_SOURCE EXTRACT_
· · · · ·

Defendant, Clara Dickinson, having failed to keep her payments up to date, the plaintiff, Charles A. Lent, on February 15, 1949, filed a complaint for summary proceedings before the circuit court commissioner for possession of the property. On March *259 19, 1949, the circuit court commissioner rendered judgment of restitution and determined the full balance due of principal on one land contract of $14,112.86 plus interest of $558.35 and the full balance due on the other contract of principal $3,916.89 plus interest of $155.80. It appears that the husband of defendant had been ill since January, 1949, and died on July 9, 1949, as a result of his illness.
On July 5, 1949, defendant filed affidavits for the purpose of securing delayed appeals. The affidavits alleged that she supposed the judgments before the circuit court commissioner would not exceed the sum of $300 in one case and $900 in the other and would have appealed the cases during the statutory period, but was prevented from appealing because of the severe illness of her husband; and that she relied upon her attorney to perfect appeals if the judgments were not in accordance with her just rights. The affidavits accompanied petitions for delayed appeal. On October 15, 1949, the trial court granted defendant's petitions for delayed appeal.

· · · · ·

_SUPPLIED DATA_

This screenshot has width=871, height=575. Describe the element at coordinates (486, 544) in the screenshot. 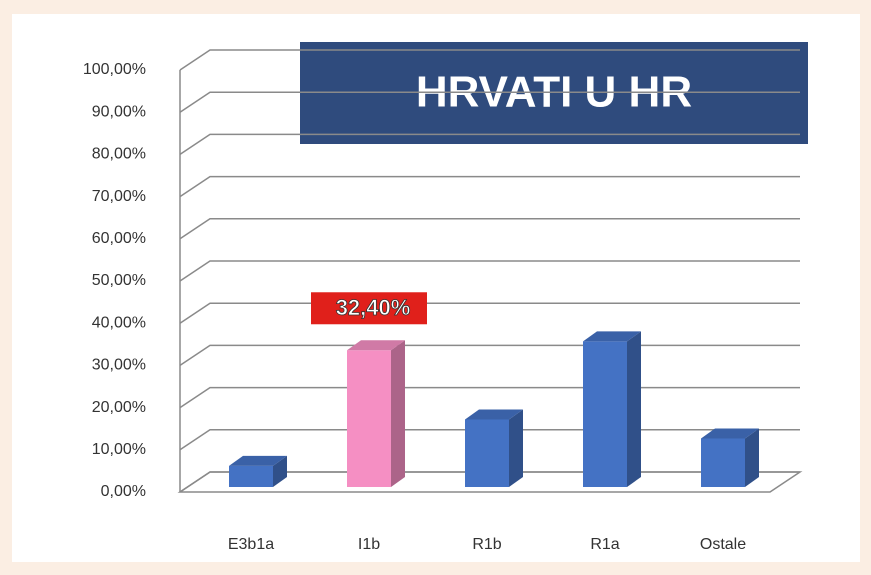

· · · · ·

_ACTIVITY LIST_
**a)** Write out, word for word, the stretch of the land contract passage from "On July 5, 1949, defendant" through "defendant's petitions for delayed appeal.".
**b)** Continue the land contract passage from the point at which it ends.

_ANSWERS BY ITEM NUMBER_
**a)**
On July 5, 1949, defendant filed affidavits for the purpose of securing delayed appeals. The affidavits alleged that she supposed the judgments before the circuit court commissioner would not exceed the sum of $300 in one case and $900 in the other and would have appealed the cases during the statutory period, but was prevented from appealing because of the severe illness of her husband; and that she relied upon her attorney to perfect appeals if the judgments were not in accordance with her just rights. The affidavits accompanied petitions for delayed appeal. On October 15, 1949, the trial court granted defendant's petitions for delayed appeal.

**b)**
The cause came on for trial and on May 12, 1950, the trial court determined that there was nothing due on the 43-acre contract which was originally in the amount of $6,000; and that the sum of $1,451.83 was due as of May 6, 1950, on the 40-acre contract which was originally in the amount of $18,000.
Plaintiff appeals and urges that there was an abuse of discretion on the part of the trial court in allowing delayed appeal from the circuit court commissioner's court 105 days after entry of judgment therein because the grounds alleged in the affidavits of Clara Dickinson were not sufficient to justify the lower court in allowing a delayed appeal.
Appeals to the circuit court from a judgment of a circuit court commissioner are regulated by CL 1948, § 678.2a (Stat Ann 1949 Cum Supp § 27.3482 [1]). Appeals after the expiration of 5 days are governed *260 by CL 1948, § 678.8 (Stat Ann § 27.3488), which provides:
"Appeals may be authorized by the circuit court, or by the circuit judge in chambers, after the expiration of 5 days, when the party making the appeal has been prevented from taking the same by circumstances not under his control."
The law in Michigan involving the right to a delayed appeal from a judgment of the circuit court commissioner is well settled.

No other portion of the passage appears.